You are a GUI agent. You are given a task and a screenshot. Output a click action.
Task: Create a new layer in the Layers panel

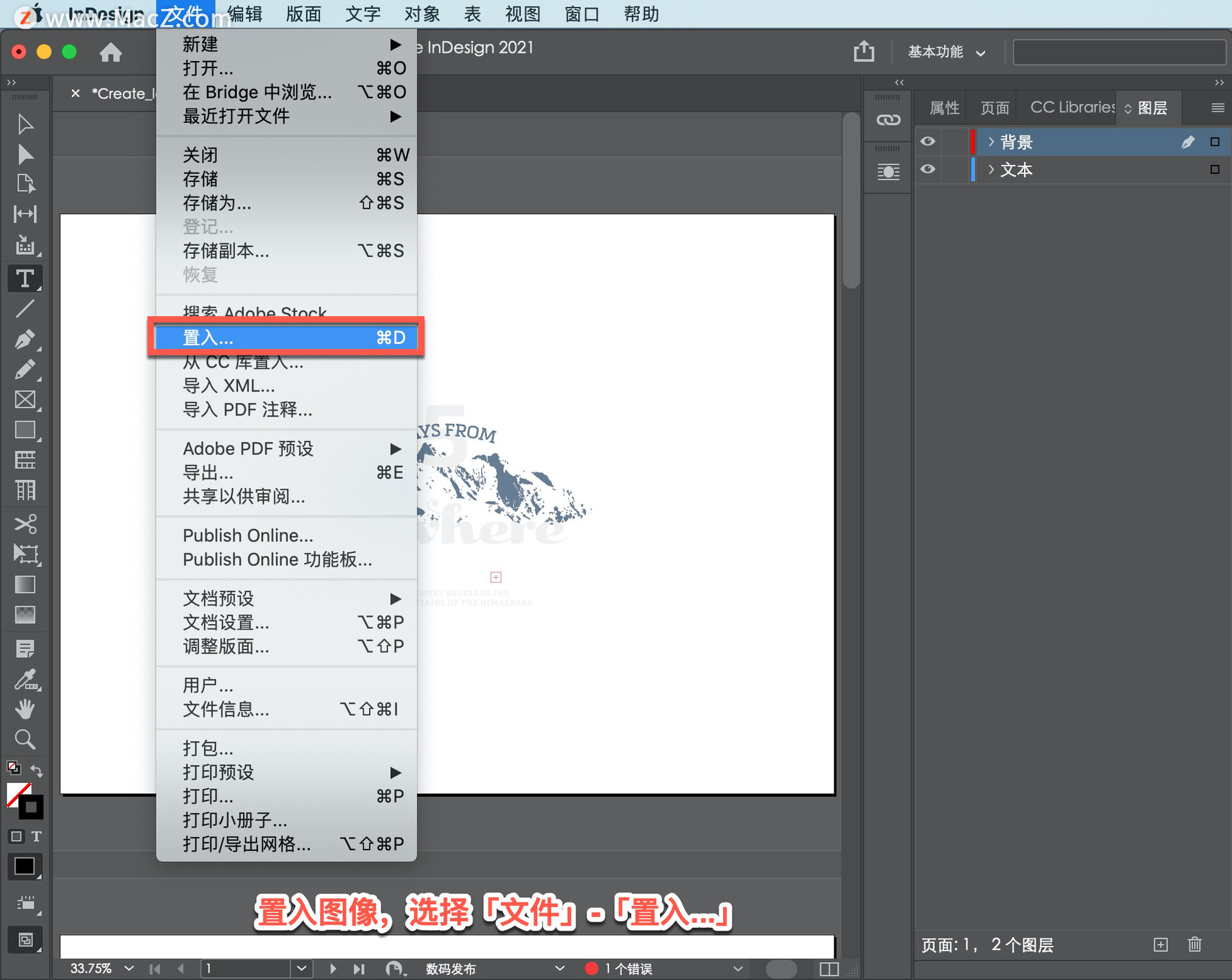(x=1161, y=944)
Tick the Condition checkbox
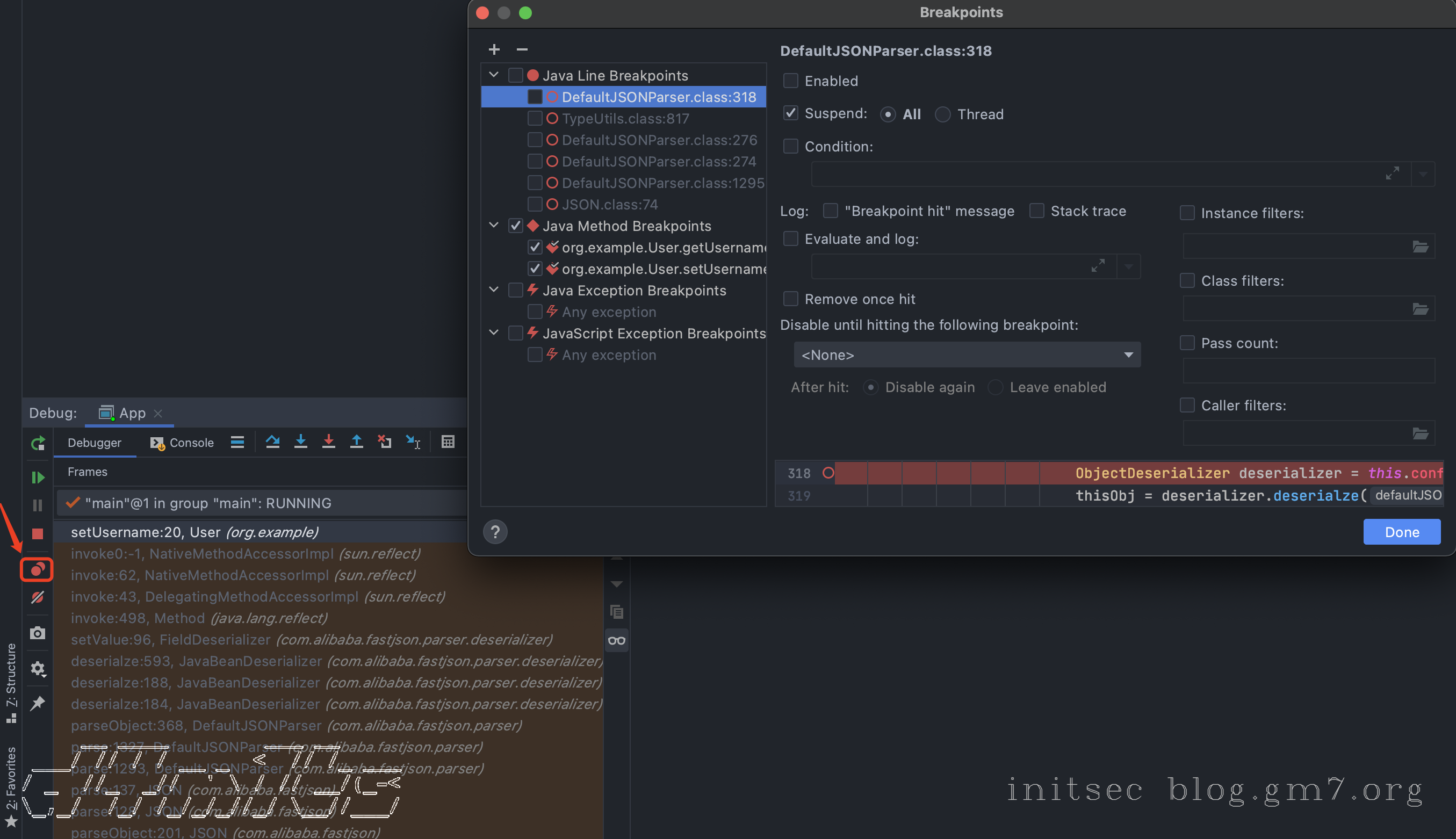Viewport: 1456px width, 839px height. 791,146
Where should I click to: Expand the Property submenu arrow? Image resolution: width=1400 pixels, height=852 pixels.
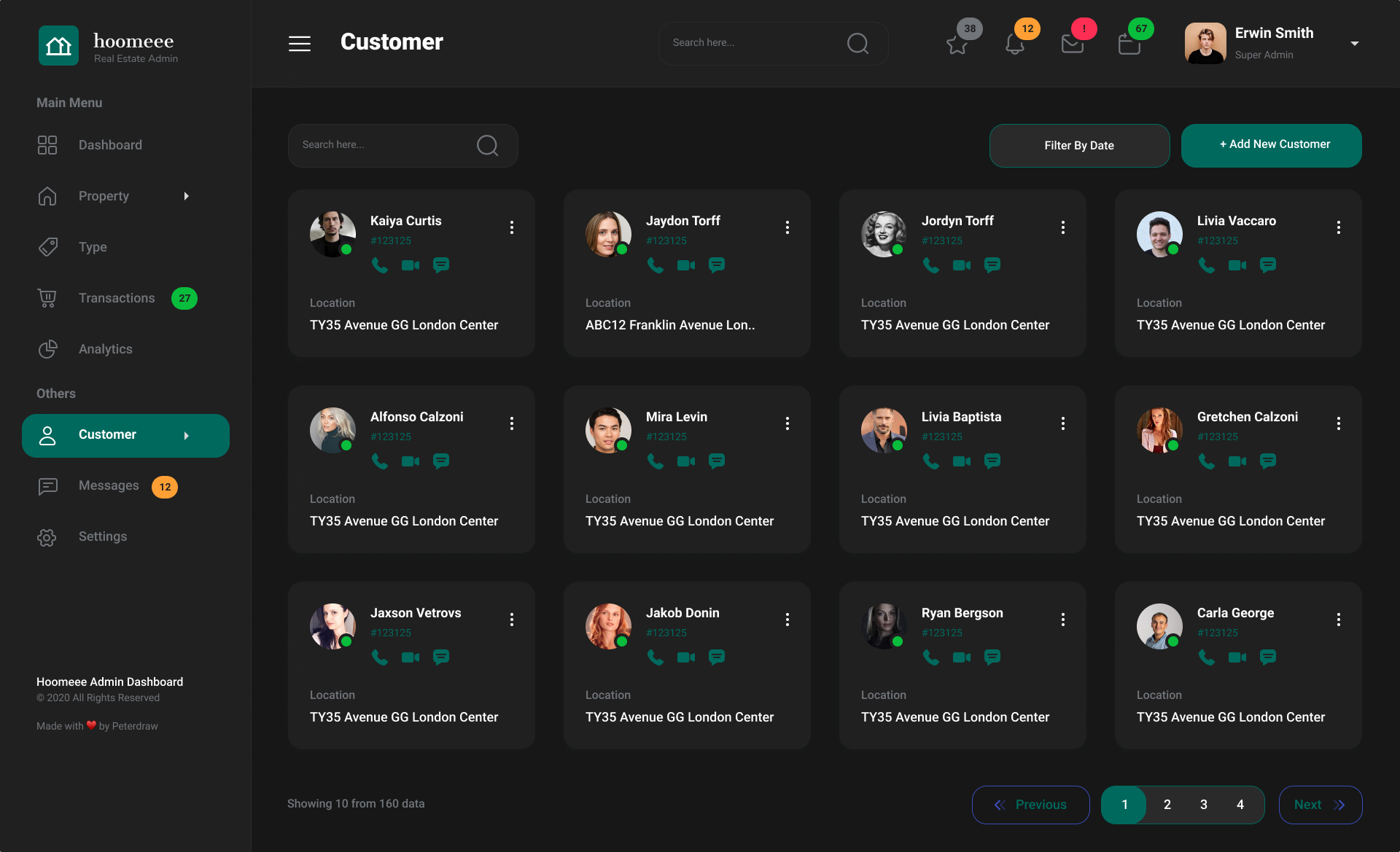coord(187,196)
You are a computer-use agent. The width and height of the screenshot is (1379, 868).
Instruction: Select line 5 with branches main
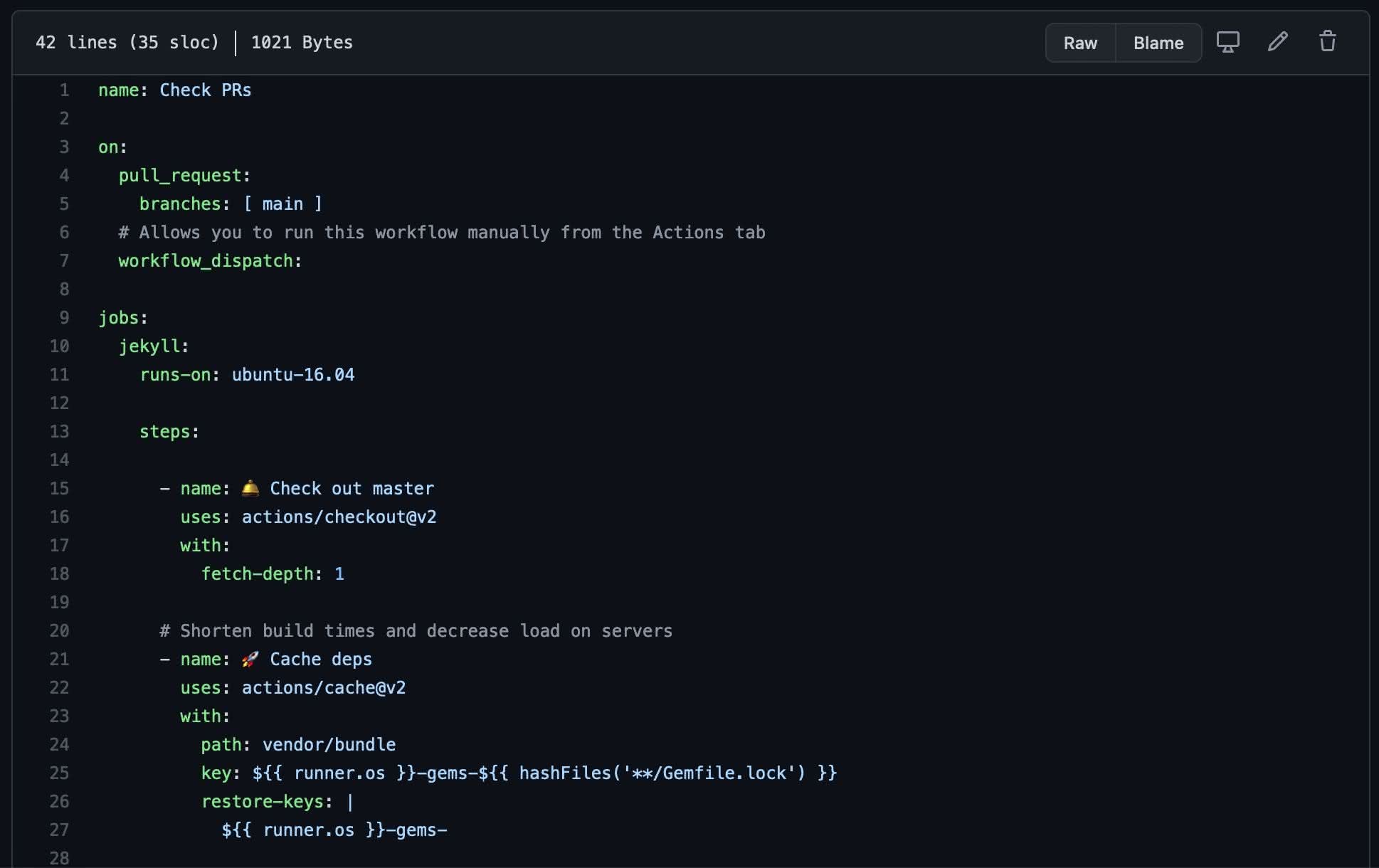tap(65, 203)
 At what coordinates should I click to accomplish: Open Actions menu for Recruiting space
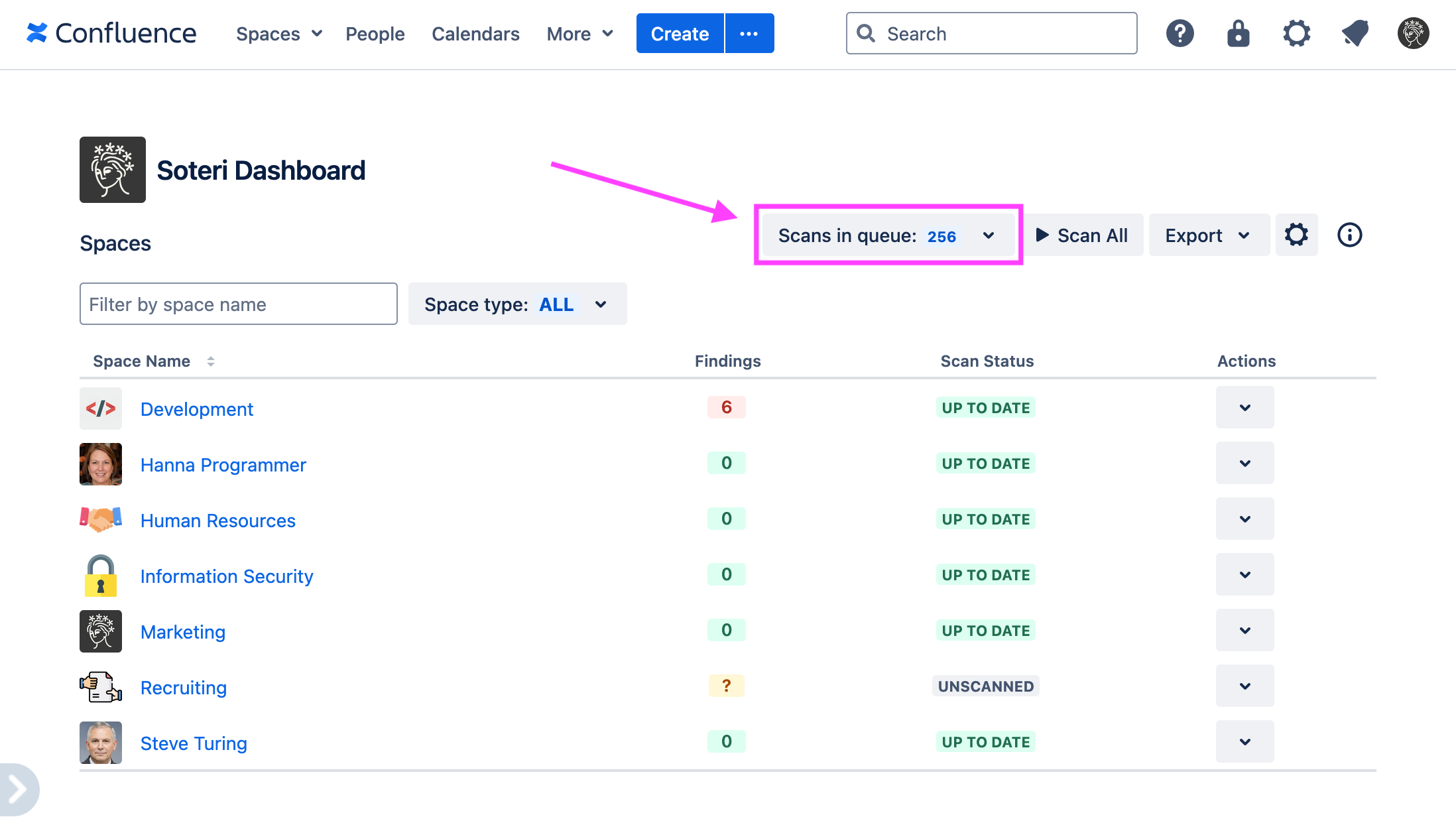[x=1244, y=686]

━━━━━━

▶ Work request
Only the lines from the line that contains "You are a computer-use" through the end of the entries are to be written out, exactly and without pictures, both ends included.

▶ Answer to this exercise
You are a computer-use agent. The width and height of the screenshot is (1379, 868).
Instruction: Select line 5 with branches main
tap(65, 203)
 At what coordinates should I click to accomplish: Open Actions menu for Recruiting space
[x=1244, y=686]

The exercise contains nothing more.